> _TEXT_:

Es ist nicht zu erwarten, daß sich der Zustand des Klägers noch wesentlich verbessert, möglich sind noch gewisse Anpassungserscheinungen. Die Hauptschwierigkeiten des Klägers in seinem familiären Bereich liegen in seiner Einschränkung der Sprechfähigkeit.
b) Die Wiedererlangung der Arbeitsfähigkeit des Klägers konnte nicht mehr erreicht werden, er betätigt sich mit Einschränkungen als Hausmann. Der Kläger war in der Lohnverrechnung der Firma K*** Industrieanlagenbau Ges.m.b.H. & Co KG tätig und hatte die Abrechnung für 600 Dienstnehmer durchzuführen. Ohne Unfall hätte er weiterhin Überstunden wie bis zum Unfall zu leisten gehabt. Der Kläger hatte unter Berücksichtigung der vom Ersatzbetrag noch zu entrichtenden Einkommenssteuer folgenden Verdienstentgang erlitten:
Vom 25.5.1981 bis 21.12.1981 S 55.819,99
1982 S 76.300,35
1.1. bis 31.10.1983 S 202.148,85
1.11.1983 bis einschl. April 1984 S 127.836,13
zusammen S 462.105,32.

> _AUFGABE_: Gib aus dem Text über den Verdienstentgang des Klägers die Stelle von „b) Die Wiedererlangung“ bis einschließlich „zusammen S 462.105,32.“ wortgetreu wieder.

> _ANGABEN_:
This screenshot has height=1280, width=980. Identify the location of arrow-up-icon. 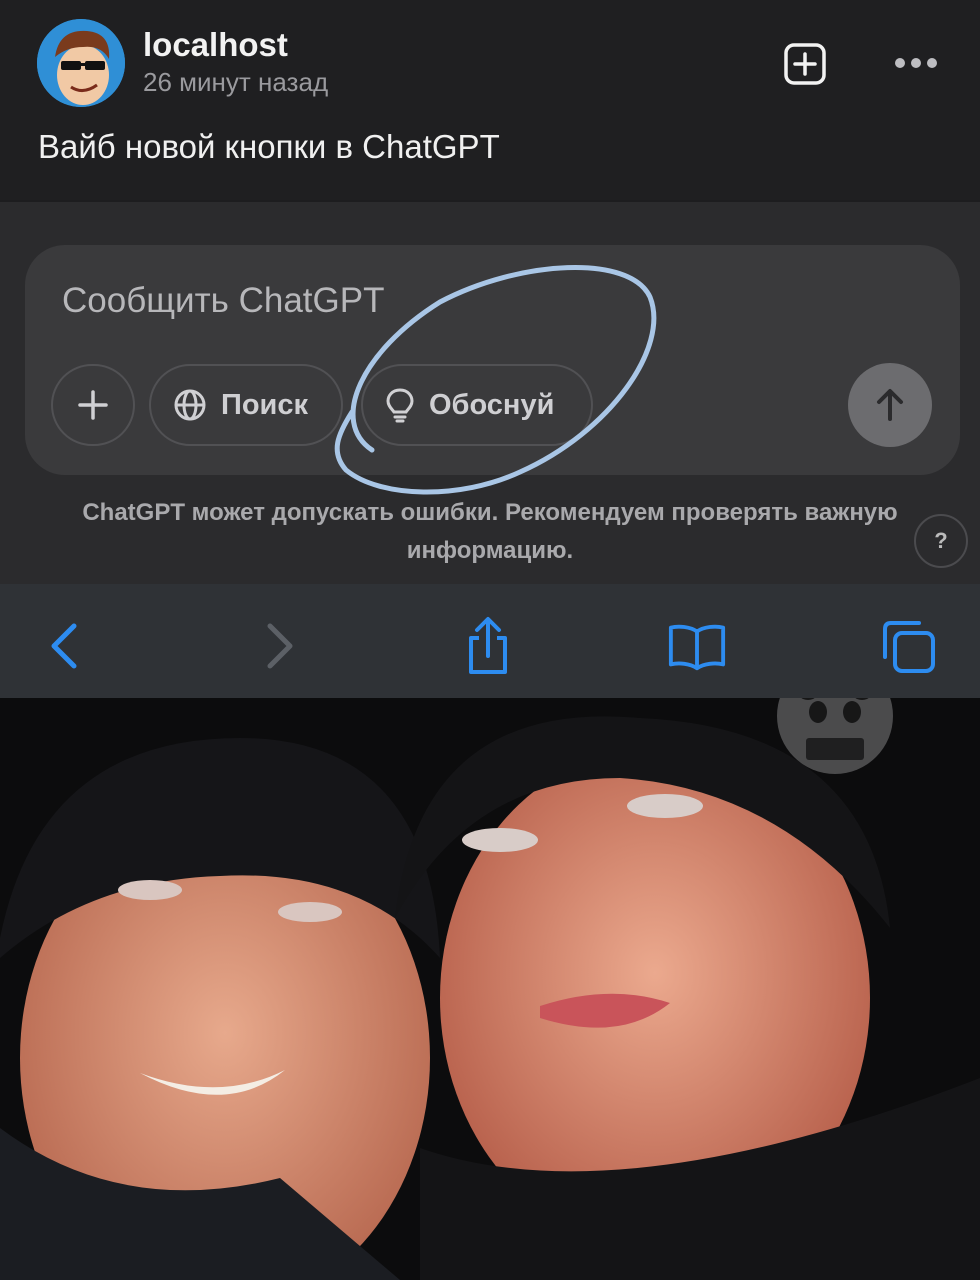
...
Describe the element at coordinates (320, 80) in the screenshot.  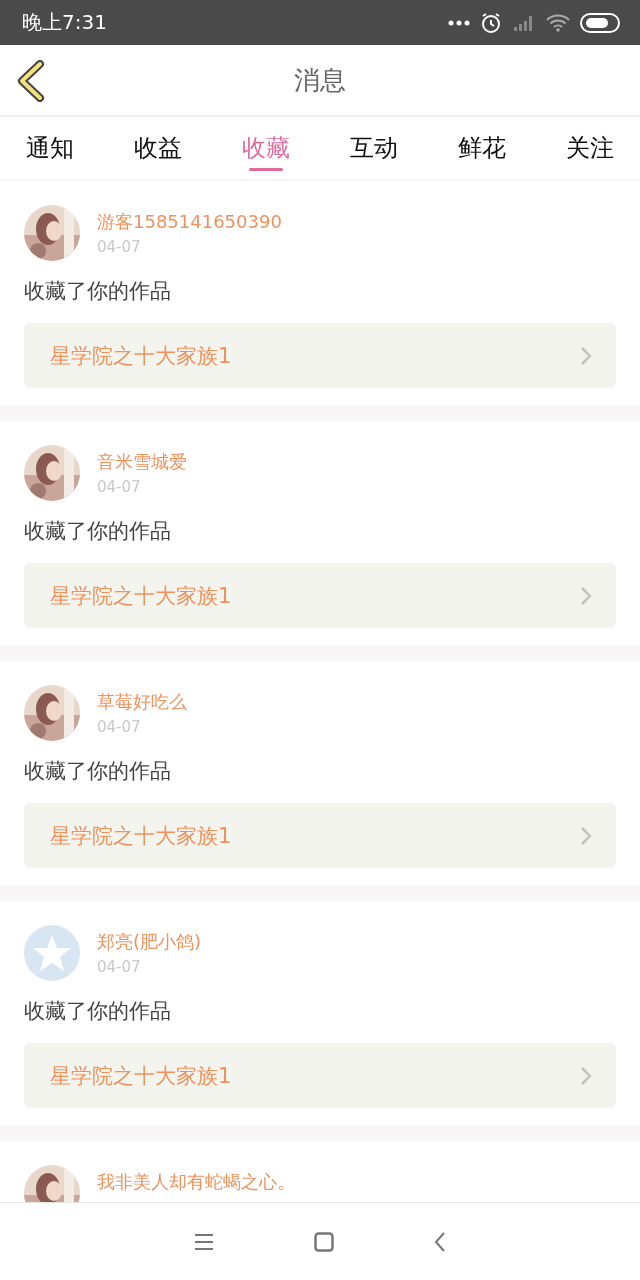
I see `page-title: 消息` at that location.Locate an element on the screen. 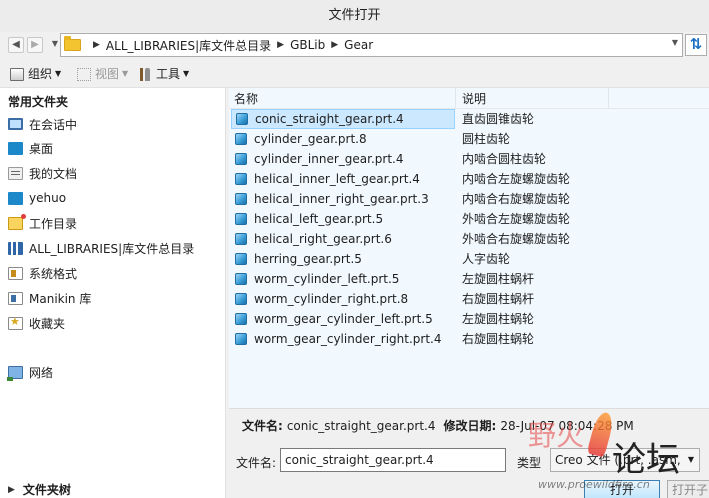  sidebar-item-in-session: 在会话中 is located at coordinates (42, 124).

> _LÖSUNG_:
b) Die Wiedererlangung der Arbeitsfähigkeit des Klägers konnte nicht mehr erreicht werden, er betätigt sich mit Einschränkungen als Hausmann. Der Kläger war in der Lohnverrechnung der Firma K*** Industrieanlagenbau Ges.m.b.H. & Co KG tätig und hatte die Abrechnung für 600 Dienstnehmer durchzuführen. Ohne Unfall hätte er weiterhin Überstunden wie bis zum Unfall zu leisten gehabt. Der Kläger hatte unter Berücksichtigung der vom Ersatzbetrag noch zu entrichtenden Einkommenssteuer folgenden Verdienstentgang erlitten:
Vom 25.5.1981 bis 21.12.1981 S 55.819,99
1982 S 76.300,35
1.1. bis 31.10.1983 S 202.148,85
1.11.1983 bis einschl. April 1984 S 127.836,13
zusammen S 462.105,32.